The Rare Book Collection has a wealth of material on the African experience in the Americas. An important aspect of the collection consists of African American authors. While much attention has deservedly been given to modern writers, here are examples of the foundation upon which 20th century African American literature was built.
Correspondence, newspaper clippings and case briefings of Judge Bryan Simpson, and includes materials relating to the civil rights movement in St. Augustine.

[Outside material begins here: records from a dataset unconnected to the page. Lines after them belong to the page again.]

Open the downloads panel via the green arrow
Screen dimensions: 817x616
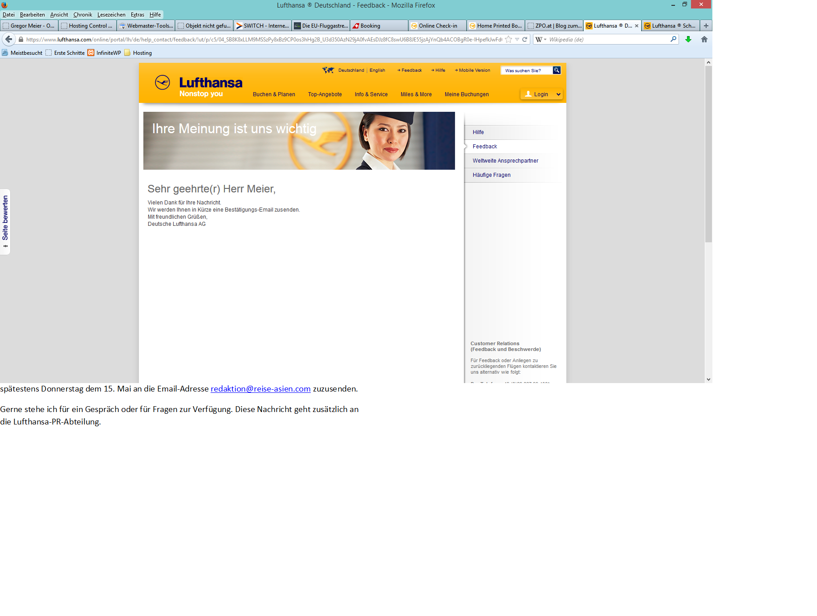click(688, 39)
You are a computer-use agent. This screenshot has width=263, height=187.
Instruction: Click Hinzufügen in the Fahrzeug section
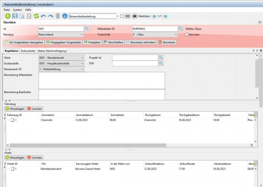14,109
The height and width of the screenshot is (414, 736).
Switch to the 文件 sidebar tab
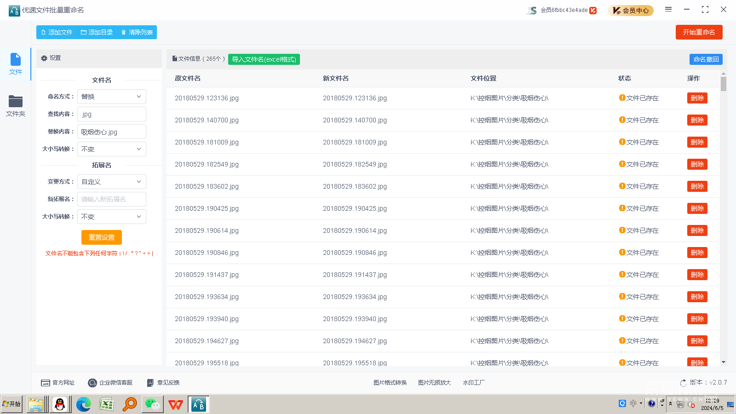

Collection of 22 handwritten letters pertaining to potential sales of various plantations and holdings, including slaves, in St. Domingue (present-day Haiti). Accompanying the correspondence are inventories, legal agreements, and an account book. This material, dated 1779 to 1791, is an excellent source of information about the French colony in the decade leading up to the revolt by Black slaves in 1791. The letters reveal the desire of some plantationowners to sell because of the growing unrest in the profitable, slave-based colony.
Photocopies of surveillance records of racial tension in St. Augustine by the Federal Bureau of Investigation.

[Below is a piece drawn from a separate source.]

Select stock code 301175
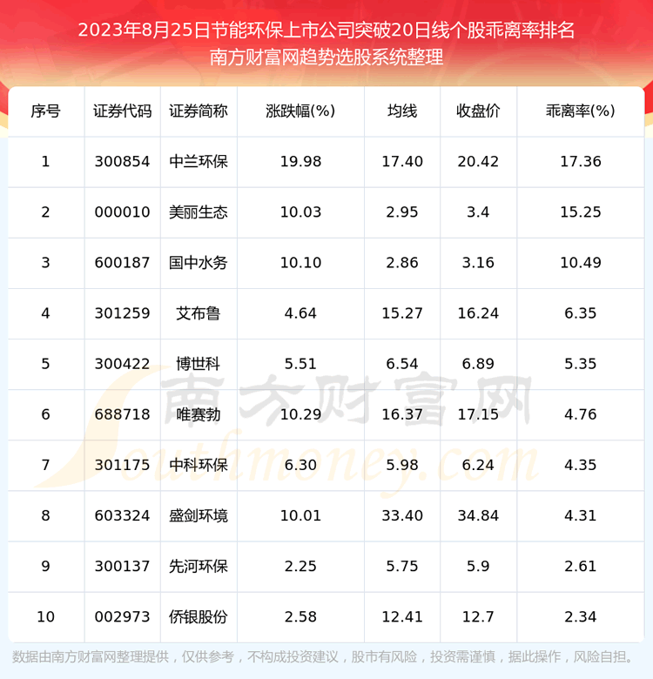The image size is (653, 679). point(122,464)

The Visionaires was founded in February 1938 by eight women who sought to establish a community organization that could foster civic, cultural, and social affairs for African American women in Gainesville, Florida. The Visionaires Collection consists of minutes of their meetings, records of financial transactions, scrapbooks, photographs, and other materials that document the organization's participation in school and community activities.
The Archive of Haitian Religion and Culture: Collaborative Research and Scholarship on Haiti and the Haitian Diaspora will create a freely accessible multimedia digital library that uses audiovisual technologies to curate, elucidate and facilitate the advanced search of the rich primary materials of a central Haitian and Haitian-American spiritual tradition in order to promote discovery and educate a broad public.
Papers and photographs related to the career of Atkins Warren, the first African American chief of police for Gainesville, Florida. Aspects of his career covered include his time with the St. Louis Police Department, with the Gainesville Police Department, and with the U.S. Department of Justice Community Relations Service, as well as his presidency and service with the National Organization of Black Law Enforcement Executives (NOBLE).